National Park Service 9-11 Statue of Liberty and WTC

9/11 Statue of Liberty and the WTC

Even though the anniversary was Wednesday, today I’m going to vent a little about September 11. Not the terrorist attack that killed nearly 3,500 people, but the collective insanity that surrounds the event. For a few days, a week, maybe two, the horror of 9/11 brought out the best in us. Ever since, in too many ways, in too many people, it has brought out the worst.

The attacks on that day were undeniably horrifying, killing 3,497 people. They had a huge impact on the residents of New York City and environs, Washington, D. C., and Shanksville, PA. While it was mostly Americans who were killed in this attack, 327 foreign nationals from 53 countries lost their lives. 3,500 people left for work that sunny fall morning, never to return to their loved ones. That leaves a huge hole in the human heart, and I am sympathetic and empathetic and mourn for their loss. Those who were left behind to grieve aren’t the ones I’m speaking about. I am also not speaking about the thousands who responded to the collapse, who searched for the living, and eventually recovered the dead and cleared the debris. Many of those have suffered illness caused by exposure to the building materials, electronic equipment, and furniture that were pulverized and spread over the area following the WTC collapse.

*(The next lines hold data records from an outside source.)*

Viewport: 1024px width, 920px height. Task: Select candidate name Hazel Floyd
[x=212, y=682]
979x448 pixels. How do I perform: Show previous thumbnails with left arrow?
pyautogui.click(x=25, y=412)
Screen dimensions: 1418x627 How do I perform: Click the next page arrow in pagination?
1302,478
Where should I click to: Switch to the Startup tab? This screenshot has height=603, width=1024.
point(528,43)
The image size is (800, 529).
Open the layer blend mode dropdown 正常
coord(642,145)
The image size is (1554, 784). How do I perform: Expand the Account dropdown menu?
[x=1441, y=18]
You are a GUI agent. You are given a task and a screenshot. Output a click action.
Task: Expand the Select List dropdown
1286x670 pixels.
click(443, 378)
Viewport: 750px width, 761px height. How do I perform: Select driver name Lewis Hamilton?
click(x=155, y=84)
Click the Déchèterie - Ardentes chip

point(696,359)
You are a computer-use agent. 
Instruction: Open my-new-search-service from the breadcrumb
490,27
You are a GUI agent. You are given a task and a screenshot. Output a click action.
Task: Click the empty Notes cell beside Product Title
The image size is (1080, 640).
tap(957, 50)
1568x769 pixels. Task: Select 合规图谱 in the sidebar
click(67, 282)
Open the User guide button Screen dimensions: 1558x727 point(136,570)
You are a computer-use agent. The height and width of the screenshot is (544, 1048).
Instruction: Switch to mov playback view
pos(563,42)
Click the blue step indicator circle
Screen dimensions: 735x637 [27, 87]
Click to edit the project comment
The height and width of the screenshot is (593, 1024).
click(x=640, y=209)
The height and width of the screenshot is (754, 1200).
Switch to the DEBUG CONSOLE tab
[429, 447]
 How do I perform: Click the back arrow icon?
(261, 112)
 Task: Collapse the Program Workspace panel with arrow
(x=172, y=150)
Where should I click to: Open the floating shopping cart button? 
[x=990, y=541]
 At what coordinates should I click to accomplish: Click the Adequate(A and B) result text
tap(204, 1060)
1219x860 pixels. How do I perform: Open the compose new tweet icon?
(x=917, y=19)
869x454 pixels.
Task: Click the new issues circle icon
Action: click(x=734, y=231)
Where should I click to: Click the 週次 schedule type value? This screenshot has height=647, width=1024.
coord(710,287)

I’m talking about the rest of us…

We toss around terms like Ground Zero, heroes, evil doers who “hate us for our freedoms” etc. We sell each other cheap tawdry 9/11 memorabilia, pictures, coins, decals, plates, statues, toy fire trucks and other assorted junk, all sporting the images of the WTC twin towers on fire. We fly our flags at half staff and hold memorial services.

We use words like “Never Forget” as if they are holy incantations that justify the loss of our individual rights and the horrible actions in our names that have occurred since September 11, 2001. Opportunistic politicians stake their careers on our willingness to lash out at an entire people, based on a religion shared with the hijackers.

We allowed a lawless administration to lie us into an unneeded and unjustified war in Iraq. We’ve rained bombs on innocent civilians in Iraq, Afghanistan, Libya, and other countries, and are seriously contemplating raining more on Syria, to “teach” them about “norms” and “red lines” that must not be crossed. All in the name of 9/11, the “war” on terror, keeping us “safe.” We’ve accepted torture and killing of brown people, indefinite detention of other brown people, remote-controlled drone bombing of wedding parties and innocent gatherings of young friends. We tolerate an “acceptable level of collateral damage.” Somehow those deaths aren’t as important, because they aren’t OUR deaths. 9/11 was OUR deaths, and they still are being avenged a dozen years later. I don’t know who we are any more.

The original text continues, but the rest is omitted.